Maybe amidst this current insanity of ad hoc govmt groups throwing out unusual and arbitrary solutions, and every tool they have in their tool box—no matter how dangerous the future ramifications are of their usage—and by possibly inventing new "tools", can prop things up for another decade or generation. Maybe they'll "work the magic" and postpone the threatening debacle again.

Natural market forces just want to punish excess, errant behaviour and unusual solutions (unusual solutions always become tomorrow's problems). Earlier, these forces wanted to purge the system of these unusual solutions.

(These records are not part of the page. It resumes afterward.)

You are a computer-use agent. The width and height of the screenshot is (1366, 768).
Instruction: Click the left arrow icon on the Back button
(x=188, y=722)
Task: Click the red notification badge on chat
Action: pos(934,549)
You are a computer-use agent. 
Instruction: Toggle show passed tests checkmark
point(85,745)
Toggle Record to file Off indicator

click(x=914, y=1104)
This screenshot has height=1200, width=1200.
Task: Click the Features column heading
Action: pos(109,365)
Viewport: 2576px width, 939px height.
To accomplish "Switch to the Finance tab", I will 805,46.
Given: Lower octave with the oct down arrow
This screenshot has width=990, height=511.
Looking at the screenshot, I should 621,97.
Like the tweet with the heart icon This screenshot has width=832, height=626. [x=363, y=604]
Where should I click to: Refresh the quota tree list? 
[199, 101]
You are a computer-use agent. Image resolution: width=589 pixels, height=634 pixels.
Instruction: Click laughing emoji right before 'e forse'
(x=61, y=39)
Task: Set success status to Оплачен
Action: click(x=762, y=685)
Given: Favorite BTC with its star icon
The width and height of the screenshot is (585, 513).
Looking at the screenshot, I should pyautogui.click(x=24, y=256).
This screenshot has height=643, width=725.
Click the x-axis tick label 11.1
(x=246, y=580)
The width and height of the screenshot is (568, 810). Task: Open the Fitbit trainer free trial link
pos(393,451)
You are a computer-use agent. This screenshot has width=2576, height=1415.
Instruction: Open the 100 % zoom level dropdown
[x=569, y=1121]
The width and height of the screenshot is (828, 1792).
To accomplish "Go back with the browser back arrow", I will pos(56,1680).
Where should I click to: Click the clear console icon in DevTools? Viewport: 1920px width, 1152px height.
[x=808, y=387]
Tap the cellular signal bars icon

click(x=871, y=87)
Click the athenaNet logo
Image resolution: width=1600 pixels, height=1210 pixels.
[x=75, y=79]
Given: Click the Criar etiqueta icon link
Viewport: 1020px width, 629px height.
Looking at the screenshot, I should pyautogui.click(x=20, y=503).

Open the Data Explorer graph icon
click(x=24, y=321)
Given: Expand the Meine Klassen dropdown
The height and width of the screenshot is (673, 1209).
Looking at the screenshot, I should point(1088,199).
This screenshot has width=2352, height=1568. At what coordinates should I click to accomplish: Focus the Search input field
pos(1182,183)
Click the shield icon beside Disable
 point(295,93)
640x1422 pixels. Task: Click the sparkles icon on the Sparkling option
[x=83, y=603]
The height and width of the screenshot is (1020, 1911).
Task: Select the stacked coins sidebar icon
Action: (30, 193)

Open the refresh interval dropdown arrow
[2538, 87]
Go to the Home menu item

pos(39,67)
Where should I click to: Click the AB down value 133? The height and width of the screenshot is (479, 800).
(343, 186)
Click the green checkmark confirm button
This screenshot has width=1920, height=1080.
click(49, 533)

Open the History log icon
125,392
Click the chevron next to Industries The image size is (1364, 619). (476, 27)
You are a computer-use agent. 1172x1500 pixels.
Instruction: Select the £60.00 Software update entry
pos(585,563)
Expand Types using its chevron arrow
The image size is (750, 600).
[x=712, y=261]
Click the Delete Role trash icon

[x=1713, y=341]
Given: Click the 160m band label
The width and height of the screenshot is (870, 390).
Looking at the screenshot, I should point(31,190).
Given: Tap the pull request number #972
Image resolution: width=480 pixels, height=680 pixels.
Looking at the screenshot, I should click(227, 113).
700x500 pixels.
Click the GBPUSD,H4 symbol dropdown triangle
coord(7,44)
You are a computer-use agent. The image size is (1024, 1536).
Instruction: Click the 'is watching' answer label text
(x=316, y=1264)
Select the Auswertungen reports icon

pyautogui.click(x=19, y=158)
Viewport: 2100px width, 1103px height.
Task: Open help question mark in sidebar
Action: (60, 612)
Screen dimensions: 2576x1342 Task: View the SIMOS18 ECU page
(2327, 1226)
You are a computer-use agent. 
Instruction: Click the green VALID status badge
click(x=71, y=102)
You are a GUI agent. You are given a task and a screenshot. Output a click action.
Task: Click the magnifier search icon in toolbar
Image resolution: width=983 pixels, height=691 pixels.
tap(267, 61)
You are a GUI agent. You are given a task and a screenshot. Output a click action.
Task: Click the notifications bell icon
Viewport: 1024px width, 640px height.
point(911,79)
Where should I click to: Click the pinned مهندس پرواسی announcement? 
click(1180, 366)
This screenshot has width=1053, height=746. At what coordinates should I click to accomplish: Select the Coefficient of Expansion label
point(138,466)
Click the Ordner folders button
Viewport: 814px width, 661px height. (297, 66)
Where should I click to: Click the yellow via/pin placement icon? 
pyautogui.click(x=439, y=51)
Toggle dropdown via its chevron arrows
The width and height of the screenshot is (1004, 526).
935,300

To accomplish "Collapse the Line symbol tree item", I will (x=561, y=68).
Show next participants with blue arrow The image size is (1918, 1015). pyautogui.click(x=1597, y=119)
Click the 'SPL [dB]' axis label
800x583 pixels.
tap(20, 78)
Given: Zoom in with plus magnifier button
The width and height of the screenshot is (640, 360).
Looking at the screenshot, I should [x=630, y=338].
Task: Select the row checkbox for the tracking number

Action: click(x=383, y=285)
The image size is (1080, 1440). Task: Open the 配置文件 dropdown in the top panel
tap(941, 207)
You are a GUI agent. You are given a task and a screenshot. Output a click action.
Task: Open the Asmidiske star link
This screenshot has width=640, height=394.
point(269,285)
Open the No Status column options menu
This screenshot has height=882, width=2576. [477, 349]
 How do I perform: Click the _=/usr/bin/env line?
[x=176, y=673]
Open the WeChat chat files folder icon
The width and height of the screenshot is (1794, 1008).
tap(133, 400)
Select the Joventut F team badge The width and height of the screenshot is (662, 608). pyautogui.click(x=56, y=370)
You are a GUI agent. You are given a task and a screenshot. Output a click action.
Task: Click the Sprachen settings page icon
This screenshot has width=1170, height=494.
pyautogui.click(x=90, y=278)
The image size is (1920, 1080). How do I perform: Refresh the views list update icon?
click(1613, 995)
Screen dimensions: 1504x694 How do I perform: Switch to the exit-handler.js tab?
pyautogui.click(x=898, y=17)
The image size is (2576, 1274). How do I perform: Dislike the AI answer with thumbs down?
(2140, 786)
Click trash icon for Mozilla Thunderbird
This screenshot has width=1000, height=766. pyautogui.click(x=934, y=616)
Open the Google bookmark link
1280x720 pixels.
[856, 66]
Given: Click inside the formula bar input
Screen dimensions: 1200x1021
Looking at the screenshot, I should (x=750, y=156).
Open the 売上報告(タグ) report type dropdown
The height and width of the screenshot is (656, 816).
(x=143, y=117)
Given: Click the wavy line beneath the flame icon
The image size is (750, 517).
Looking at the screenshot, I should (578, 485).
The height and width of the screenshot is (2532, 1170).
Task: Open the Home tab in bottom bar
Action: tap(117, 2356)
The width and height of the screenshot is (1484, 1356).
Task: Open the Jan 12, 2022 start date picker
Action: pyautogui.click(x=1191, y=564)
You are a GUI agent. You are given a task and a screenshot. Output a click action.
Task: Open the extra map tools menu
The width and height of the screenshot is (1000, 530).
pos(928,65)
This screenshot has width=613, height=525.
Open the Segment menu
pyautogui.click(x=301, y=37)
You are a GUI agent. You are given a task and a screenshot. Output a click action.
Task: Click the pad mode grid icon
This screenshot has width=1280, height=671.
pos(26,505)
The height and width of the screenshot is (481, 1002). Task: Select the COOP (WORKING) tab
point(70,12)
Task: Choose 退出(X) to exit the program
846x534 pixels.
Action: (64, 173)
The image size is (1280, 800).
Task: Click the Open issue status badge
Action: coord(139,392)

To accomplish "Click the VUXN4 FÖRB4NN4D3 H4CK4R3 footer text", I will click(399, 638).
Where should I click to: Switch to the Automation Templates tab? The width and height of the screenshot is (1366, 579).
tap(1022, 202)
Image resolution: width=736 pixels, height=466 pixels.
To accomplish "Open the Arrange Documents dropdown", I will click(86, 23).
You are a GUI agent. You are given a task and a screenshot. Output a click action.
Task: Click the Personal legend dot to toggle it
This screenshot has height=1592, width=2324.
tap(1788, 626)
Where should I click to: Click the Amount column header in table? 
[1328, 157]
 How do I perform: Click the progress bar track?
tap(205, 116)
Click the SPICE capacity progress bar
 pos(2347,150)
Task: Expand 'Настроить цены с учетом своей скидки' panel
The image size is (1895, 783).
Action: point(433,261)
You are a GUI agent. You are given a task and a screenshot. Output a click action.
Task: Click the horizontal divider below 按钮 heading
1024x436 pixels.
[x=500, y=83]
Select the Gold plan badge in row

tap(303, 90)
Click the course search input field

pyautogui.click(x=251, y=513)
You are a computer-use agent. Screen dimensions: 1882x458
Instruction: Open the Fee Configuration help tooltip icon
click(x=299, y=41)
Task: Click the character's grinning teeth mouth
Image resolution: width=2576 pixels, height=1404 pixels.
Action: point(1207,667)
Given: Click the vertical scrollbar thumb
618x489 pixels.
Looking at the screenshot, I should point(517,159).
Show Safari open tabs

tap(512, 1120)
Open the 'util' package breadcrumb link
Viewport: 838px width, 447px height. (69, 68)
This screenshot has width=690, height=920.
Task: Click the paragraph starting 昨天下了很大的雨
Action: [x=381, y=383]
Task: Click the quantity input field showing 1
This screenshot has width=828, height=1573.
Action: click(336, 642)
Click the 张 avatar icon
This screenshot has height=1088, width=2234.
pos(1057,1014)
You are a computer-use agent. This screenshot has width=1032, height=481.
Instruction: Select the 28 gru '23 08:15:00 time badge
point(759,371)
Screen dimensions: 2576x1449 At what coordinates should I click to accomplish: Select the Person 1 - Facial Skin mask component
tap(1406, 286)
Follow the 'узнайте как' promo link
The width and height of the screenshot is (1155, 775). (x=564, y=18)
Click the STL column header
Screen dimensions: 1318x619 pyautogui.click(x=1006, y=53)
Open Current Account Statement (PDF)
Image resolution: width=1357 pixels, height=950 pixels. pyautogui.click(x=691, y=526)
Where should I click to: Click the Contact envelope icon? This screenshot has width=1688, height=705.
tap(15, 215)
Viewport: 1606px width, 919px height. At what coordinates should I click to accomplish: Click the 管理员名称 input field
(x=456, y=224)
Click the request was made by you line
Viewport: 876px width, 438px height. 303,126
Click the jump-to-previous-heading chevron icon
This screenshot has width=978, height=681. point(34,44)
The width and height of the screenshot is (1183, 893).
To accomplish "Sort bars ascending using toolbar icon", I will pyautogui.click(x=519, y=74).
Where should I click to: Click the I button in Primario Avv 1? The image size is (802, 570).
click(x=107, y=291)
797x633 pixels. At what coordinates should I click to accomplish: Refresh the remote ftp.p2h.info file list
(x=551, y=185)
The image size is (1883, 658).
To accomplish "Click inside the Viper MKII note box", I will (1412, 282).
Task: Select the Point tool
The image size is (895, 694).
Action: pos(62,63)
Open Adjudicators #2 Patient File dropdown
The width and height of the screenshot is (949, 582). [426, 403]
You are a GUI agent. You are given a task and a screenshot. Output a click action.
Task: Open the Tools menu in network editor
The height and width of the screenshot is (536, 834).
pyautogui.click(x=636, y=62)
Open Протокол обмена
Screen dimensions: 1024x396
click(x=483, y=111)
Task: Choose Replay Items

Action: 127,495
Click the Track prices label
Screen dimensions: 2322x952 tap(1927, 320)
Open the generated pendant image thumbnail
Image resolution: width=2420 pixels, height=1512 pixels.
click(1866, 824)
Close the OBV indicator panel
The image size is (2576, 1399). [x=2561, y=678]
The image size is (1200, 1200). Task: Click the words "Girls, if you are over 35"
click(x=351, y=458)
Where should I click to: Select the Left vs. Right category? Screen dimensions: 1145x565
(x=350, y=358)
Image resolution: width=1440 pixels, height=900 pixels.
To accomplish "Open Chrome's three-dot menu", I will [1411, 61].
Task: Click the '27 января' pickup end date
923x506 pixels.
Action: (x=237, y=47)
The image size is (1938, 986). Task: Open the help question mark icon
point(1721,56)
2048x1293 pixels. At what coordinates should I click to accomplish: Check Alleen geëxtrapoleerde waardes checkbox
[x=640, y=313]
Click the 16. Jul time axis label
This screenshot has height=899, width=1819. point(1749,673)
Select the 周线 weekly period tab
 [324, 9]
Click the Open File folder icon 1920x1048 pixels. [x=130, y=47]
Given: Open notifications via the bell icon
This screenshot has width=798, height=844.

Now they may want to destroy the whole system so we can start anew... hopefully with ethics, a responsible view of the future and coming generations, and solid economic fundamentals.

(Keynesian economic theory was written when we were on a gold standard and before we had floating foreign currencies. It's obsolete theory! Govmt spending to stimulate the economy was only supposed to be an occasional tool, not de rigueur.)

The public's complete loss of confidence in the government, academia, corporate leaders, and the resultant crash of the system would be the necessary fodder for the creation of a "new civilization" as it were.

Unpredicted natural forces have unwittingly been put into play by actions implemented as early as 1913... such as: poor monetary and fiscal policies, government interference in business; the Marxist concepts utilized by FDR; Keynesian economics; corruption; excess of debt and consumption; de-industrialization; etc. etc. etc. ad infinitum.

We have made ourselves terribly "crisis prone". These multiple forces are beginning to bombard us all at once, forming a "perfect storm".

In my opinion, the government's actions over the next 1-2 years (or sooner) will let us know what direction America is headed towards for the intermediate and long term: a deep and long recession, like Japan's "lost decade"... or a depression.

I'm a boomer. I bet that the majority of boomers (raised in affluence and security) never thought there would ever be a depression in their lifetime.

I posit that we have a 50/50 chance of depression at this time.

In my mind, such a collapse will not bring us into a "dark age". Of course there will be chaos and pain in the short interim. Yet, I believe that a collapse will manifest into a long needed evolutionary step—an opportunity for integrity and knowledge to flourish, raising us up to a more responsible, civilized and survival oriented status with a long term world view.

This old Chinese proverb is quite relevant: "within each crisis lies a great opportunity".

We must stay positive and focus on peace and prosperity no matter the current conditions... and discover that opportunity.